An autopsy was scheduled for Tuesday, as well as a coroner's press conference at 1800 GMT.
Described in 1997 by Entertainment Weekly as "the funniest man alive", Williams suffered from "severe depression" prior to his death, his publicist Mara Buxbaum said.
The comedian and father-of-three, who wedded his third wife Susan Schneider in 2011, had himself spoken openly in the past about his battles with alcoholism and drug abuse.
"Cocaine is God's way of telling you you are making too much money," he once quipped.
After beginning his career as a stand-up comic, Chicago-born Williams rose to fame in the US sitcom "Mork & Mindy", channelling his anarchic, high-energy style into his role as an extra-terrestrial struggling to fit in on Earth.
He later reeled off a string of big-screen hits throughout the 1980s and 1990s in roles which often showcased his fast-talking, improvisational skills.
Those abilities were showcased in 1987's "Good Morning, Vietnam", where his performance as motormouth military disc jockey Adrian Cronauer earned him the first of four Oscar nominations.
Other nominations followed his performance as the inspirational English literature teacher John Keating in 1989's "Dead Poets Society" and for playing a mentally ill homeless man mourning the loss of his wife in 1991's "The Fisher King."
He finally landed an Academy Award for 1997's "Good Will Hunting," which earned him a best supporting actor statuette and helped launch the Hollywood careers of co-stars Matt Damon and Ben Affleck.
Williams appeared most recently on film in "The Angriest Man in Brooklyn," after playing president Dwight D. Eisenhower in "Lee Daniels' The Butler."
He is due to return to the silver screen posthumously in "Night at the Museum: Secret of the Tomb," scheduled for release before Christmas.
"Robin Williams was an airman, a doctor, a genie, a nanny, a president, a professor, a bangarang Peter Pan, and everything in between. But he was one of a kind," said Obama, vacationing in Martha's Vineyard, Massachusetts.
"He arrived in our lives as an alien - but he ended up touching every element of the human spirit.
Wondrous gift
Spielberg mourned the loss of "a comic genius... Robin a lightning storm of comic genius and our laughter was the thunder that sustained him."
"He was a pal and I can't believe he's gone," added the director, who regularly phoned Williams to cheer himself up during filming of his 1994 Holocaust drama "Schindler's List."
"He was a giant heart, a fireball friend, a wondrous gift from the gods.
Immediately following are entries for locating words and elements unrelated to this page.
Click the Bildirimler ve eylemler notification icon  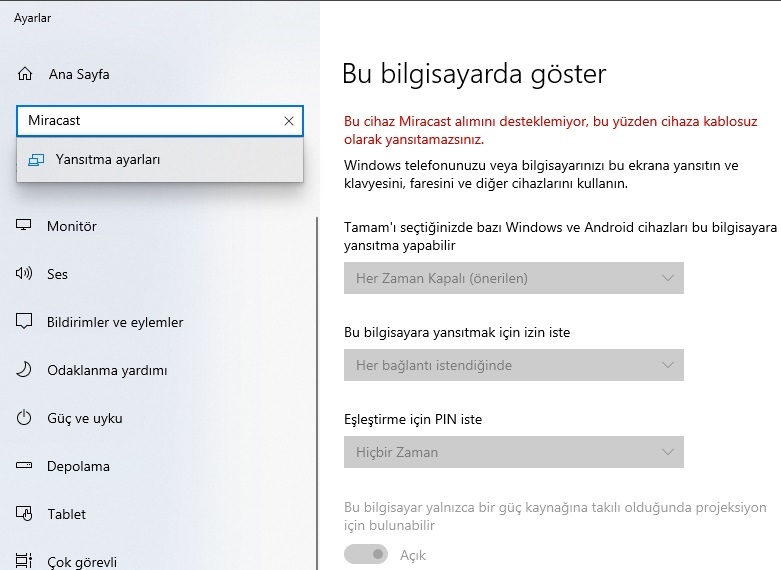(24, 321)
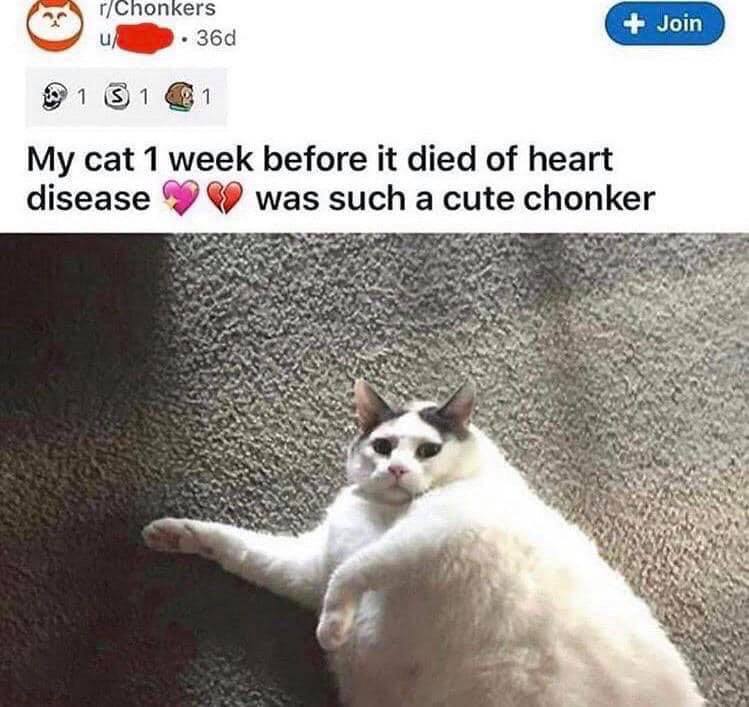This screenshot has width=749, height=707.
Task: Click the count beside the dog award
Action: pos(206,97)
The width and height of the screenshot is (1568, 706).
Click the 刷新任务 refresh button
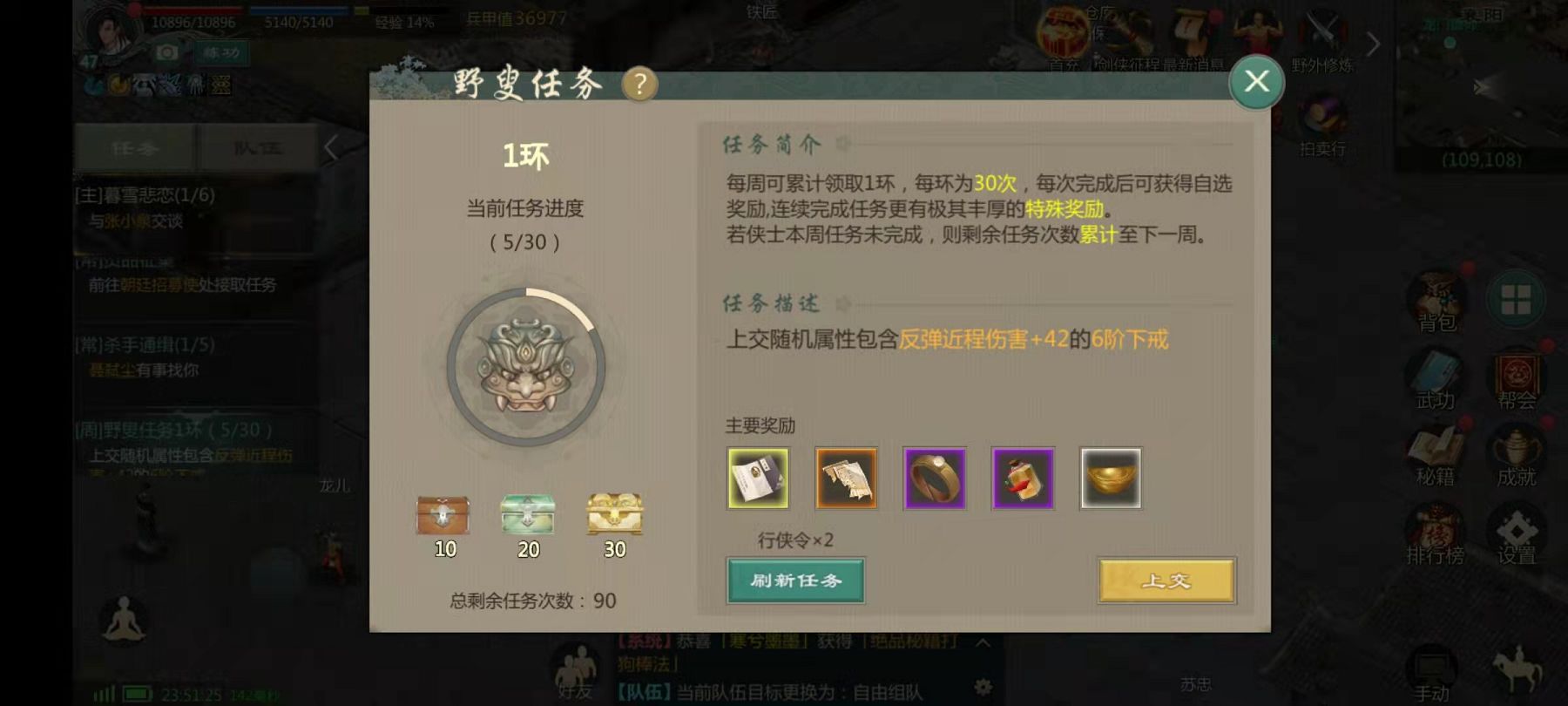click(x=795, y=580)
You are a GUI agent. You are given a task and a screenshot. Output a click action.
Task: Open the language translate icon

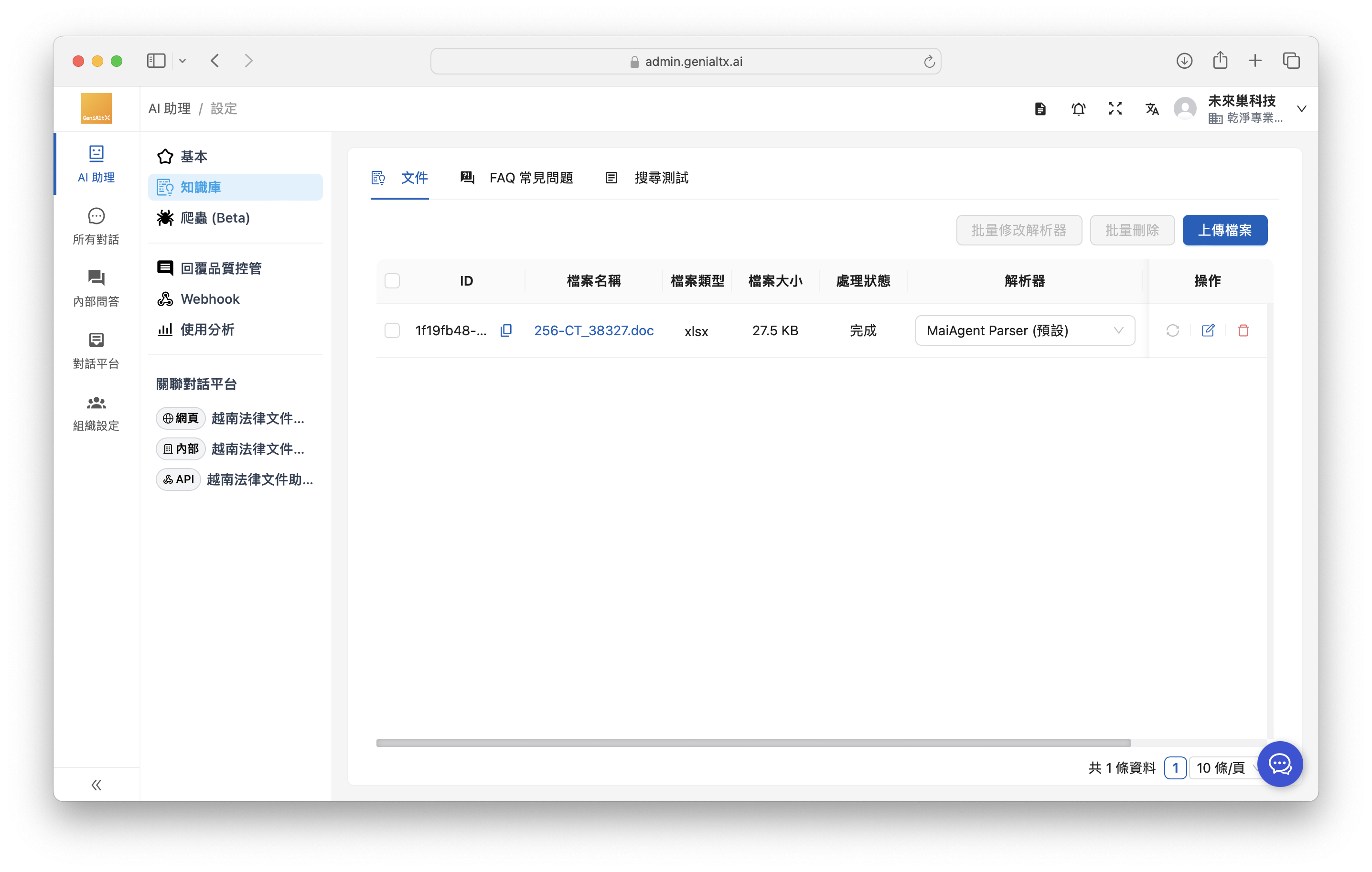click(x=1151, y=109)
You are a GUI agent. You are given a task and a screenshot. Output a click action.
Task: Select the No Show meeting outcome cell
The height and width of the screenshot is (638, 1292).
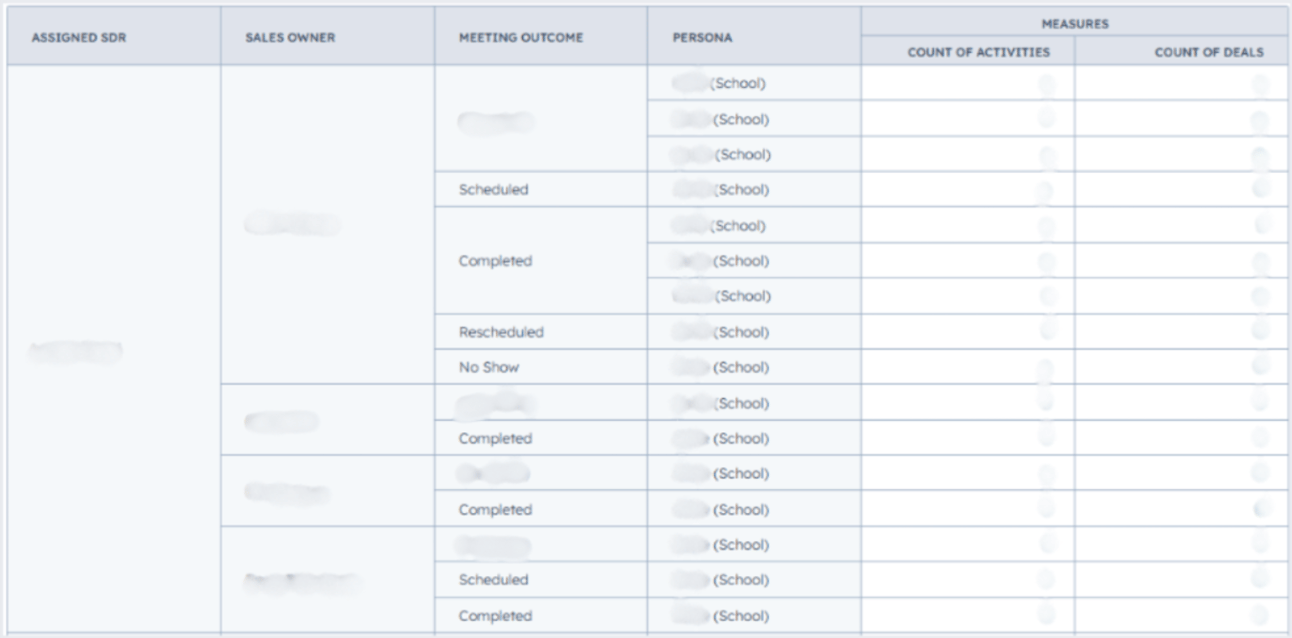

Now the selfish bastards have taken him back," said British actor, director and Monty Python alum Terry Gilliam.
"I could not be more stunned by the loss of Robin Williams, mensch, great talent, acting partner, genuine soul," added comedian Steve Martin, breaking a self-imposed hiatus from Twitter.
Poignant tributes also came from members of the US military, for whom Williams frequently performed in USO live shows in Iraq and Afghanistan.